まるでヒステリーをおこした女のよう2サイクルの甲高い咆哮が周りの建物を震わせ車体は天に向かって立ち上がろうとする。
交差点手前では2段、3段とギヤを落とし必要以上に回転が上がったじゃじゃ馬が嘶きを発する。
昨夜の強風にさらわれた木の葉が道いっぱいに広がり、また違う風に踊らされている
まるで木枯らしの精のようだ。
今頃は何をしているのだろう。
あの子に逢いたい・・いや贅沢な・・いや迷惑な話だ・・やめとけ。
せめて彼女が住んでいるあの街へなら・・
「お前はなんて女々しい奴なんだ」
そんな声が爆音と北風の中に聞こえてきた。
それはシャボン玉でも扱うよう付き合い方だった惚れたがゆえか
キスしか出来なかったあの子
最終的に「優しすぎるよ」彼女の涙をじっと見つめながらそんなふられかたをしたっけ。
それなりに女とのいくつかの夜を過ごし、快楽をあたえ気の利いた甘い言葉の一つも囁けると自負していた。
それなのに茶番な話だ。
「調子にのるな」
夢は蜃気楼のように遠ざかり目の前の現実には伸びきったカップラーメンと食べかけの冷えた飯がテーブルに並んでた。
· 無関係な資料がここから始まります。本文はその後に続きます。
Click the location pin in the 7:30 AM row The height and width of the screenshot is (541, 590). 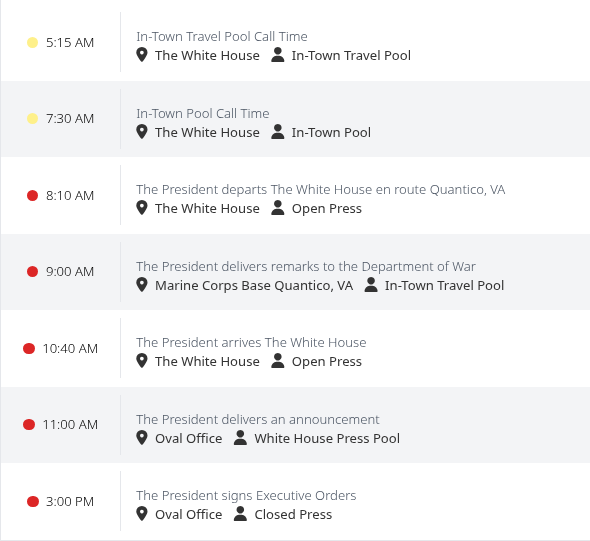(x=142, y=132)
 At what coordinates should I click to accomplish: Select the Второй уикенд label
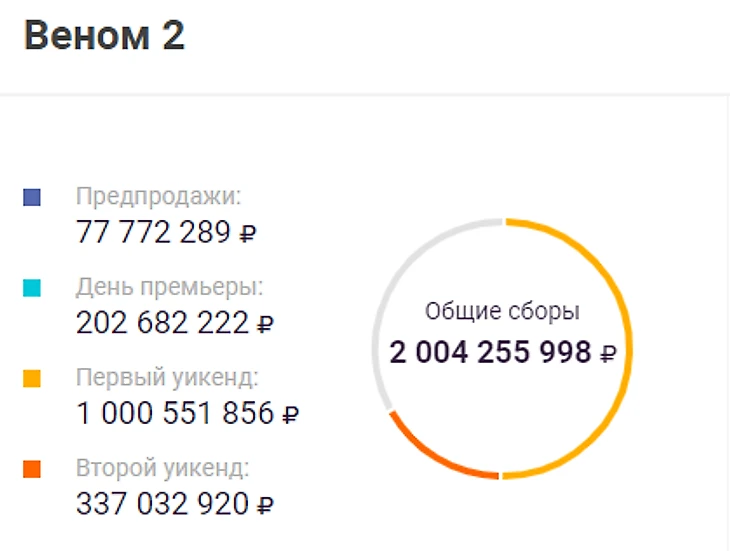pyautogui.click(x=162, y=468)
取巻きの人間は同じ二輪を駆るも空気が合わない奴ばかりで、すれ違うのも嫌になりバイクに乗ることに遠ざかっていた。
シトシトと降る雨の午後一人ベッドにもたれながらバイク雑誌に写る奴らを眺めていた。
テーブルの上にギラギラとした割ったガラスを敷き危険な腕相撲をする男達
「ヘーぇこんなバイク乗りもいるのか」ふと思ったりしていた。
そんな屈折と退屈の中であの子だけが温もりであり光だった。
もう直ぐ街に着く
こんな田舎町だ街並みなど変わるはずもなく自動販売機でコーヒーをだらしなく口に含んだ。
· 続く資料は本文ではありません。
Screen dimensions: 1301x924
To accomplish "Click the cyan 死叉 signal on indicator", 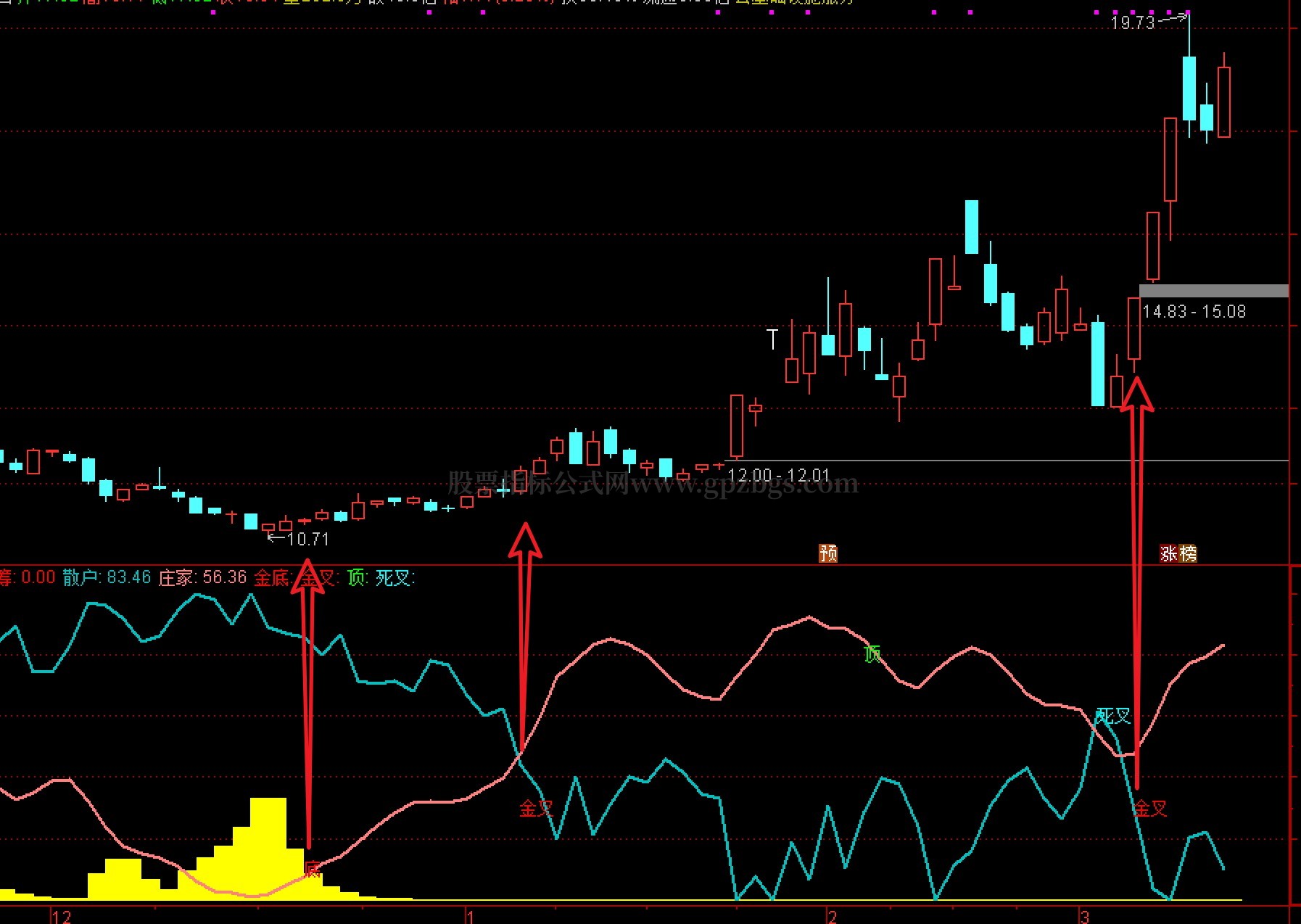I will click(1113, 717).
逢えるはずもないのに胸の鼓動が止まらない意識すると余計に回転が上がってゆく感じだ。
どうしても彼女の事が知りたくなり公衆電話に手を掛けたダイヤルを回す勇気もなくガシャンと受話器を置いた。
後悔を背に湿っぽい排気音と共に帰路についた。
随分と経ったころ、俺の名前を呼ぶ馴れ馴れしい男の声がした。
「ほんと久しぶりっすねぇ!」
相変わらずノリが軽く暑っちぃ奴だ。
コイツは路線は違ったがバイク乗り・・いや純粋な悪党だ。
女をナンパし食事をご馳走すると言いながらコンビニ弁当を投げ与え夜に至ってしまうような奴だった。
だが非常に純粋なところもあり妙なところで気が合った後輩だ。
そんな奴から彼女の事が口にでた。
現在は酒もタバコもやらない男と家庭を築き、もう直ぐ3人目が生まれるという
なぜコイツがこんなにも彼女の事に詳しいのか?実はコイツ・・彼女のいとこなのだ。
心無い振りをし「あいつ幸せにやっているのか?」と聞くと「うん、だね。」とだけ返事をした。
そうか幸せならいいや。首筋をやさしい風が過ぎて行く
風がまた「女々しい奴め」と笑った。